A number of the Apache Web server’s configuration directives permit (or require!) the use of what are called regular expressions. Regular expressions are used to determine if a string, such as a URL or a user’s name, matches a pattern.
There are numerous resources that cover regular expressions in excruciating detail, so this Appendix is not designed to be a tutorial for their use. Instead, it documents the specific features of regular expressions used by Apache—what’s available and what isn’t. Even though there are quite a number of regular expression packages, with differing feature sets, there are some commonalities among them. The Perl language, for instance, has a particularly rich set of regular expressions, which have been mostly available in the Apache regex library since version 2.0 of the server.
Regular expressions, as mentioned, are a language that allows you to determine if a particular string or variable looks like some pattern. For example, you may wish to determine if a particular string is all uppercase, or if it contains at least three numbers, or perhaps if it contains the word “monkey” or “Monkey.” Regular expressions provide a vocabulary for talking about these sort of tests. Most modern programming languages contain some variety of regular expression library, and they tend to have a large number of things in common, although they may differ in small details.
Apache 1.3 uses a regular expression library called hsregex, so called because it was developed by Henry Spencer. Note that this is the same regular expression library that has been used in the egrep.

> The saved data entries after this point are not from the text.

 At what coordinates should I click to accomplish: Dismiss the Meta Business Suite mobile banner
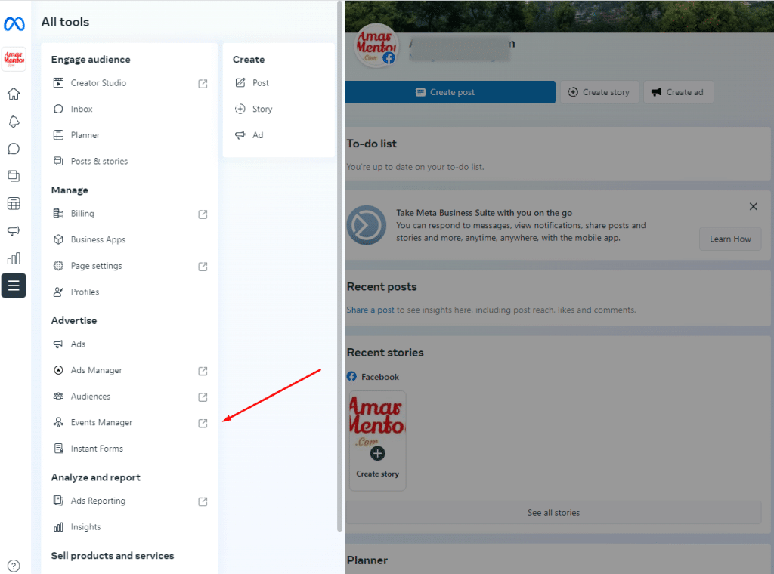[x=753, y=206]
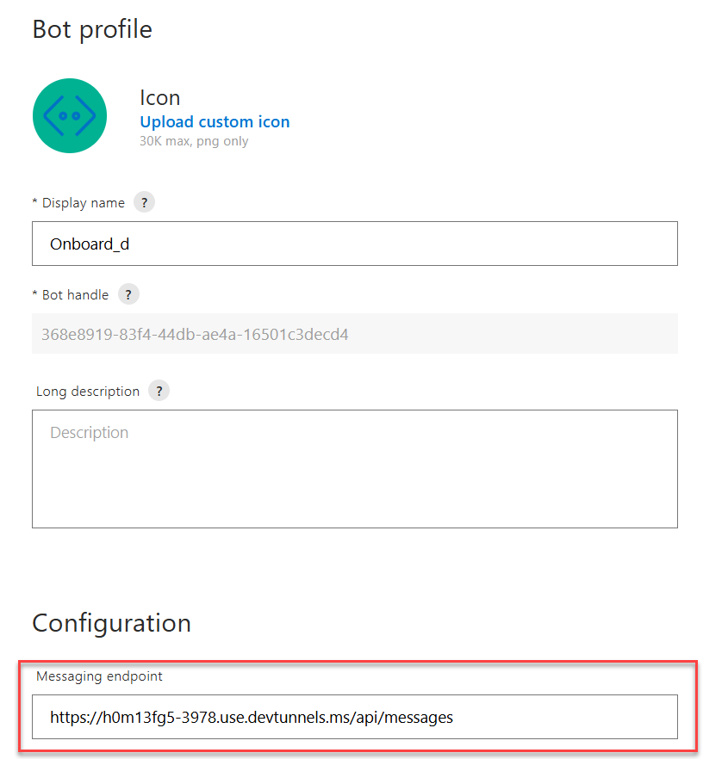This screenshot has width=728, height=759.
Task: Click the Icon label beside the avatar
Action: [x=160, y=98]
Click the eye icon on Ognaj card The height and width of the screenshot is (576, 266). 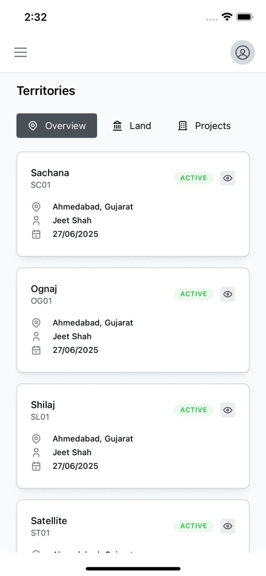(228, 294)
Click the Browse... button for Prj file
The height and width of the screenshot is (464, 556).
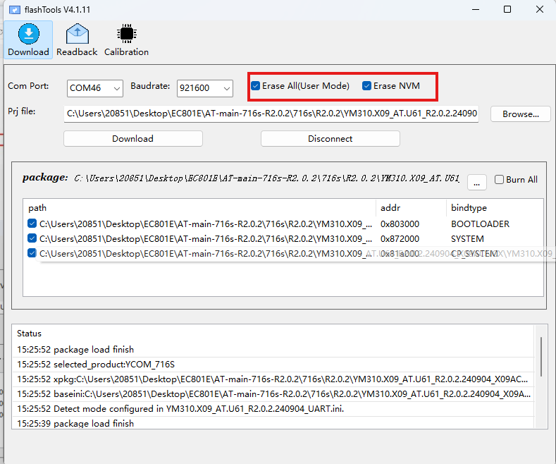520,114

Apache 2.0 uses a somewhat more full-featured regular expression library called Perl Compatible Regular Expressions (PCRE), so called because it implements many of the features available in the regular expression engine that comes with the Perl programming language. Although this appendix does not attempt to communicate all the differences between these two implementations, you should know that hsregex is a subset of PCRE, as far as functionality goes, so everything you can do with regular expressions in Apache 1.3, you can do in 2.0, but not necessarily the other way around.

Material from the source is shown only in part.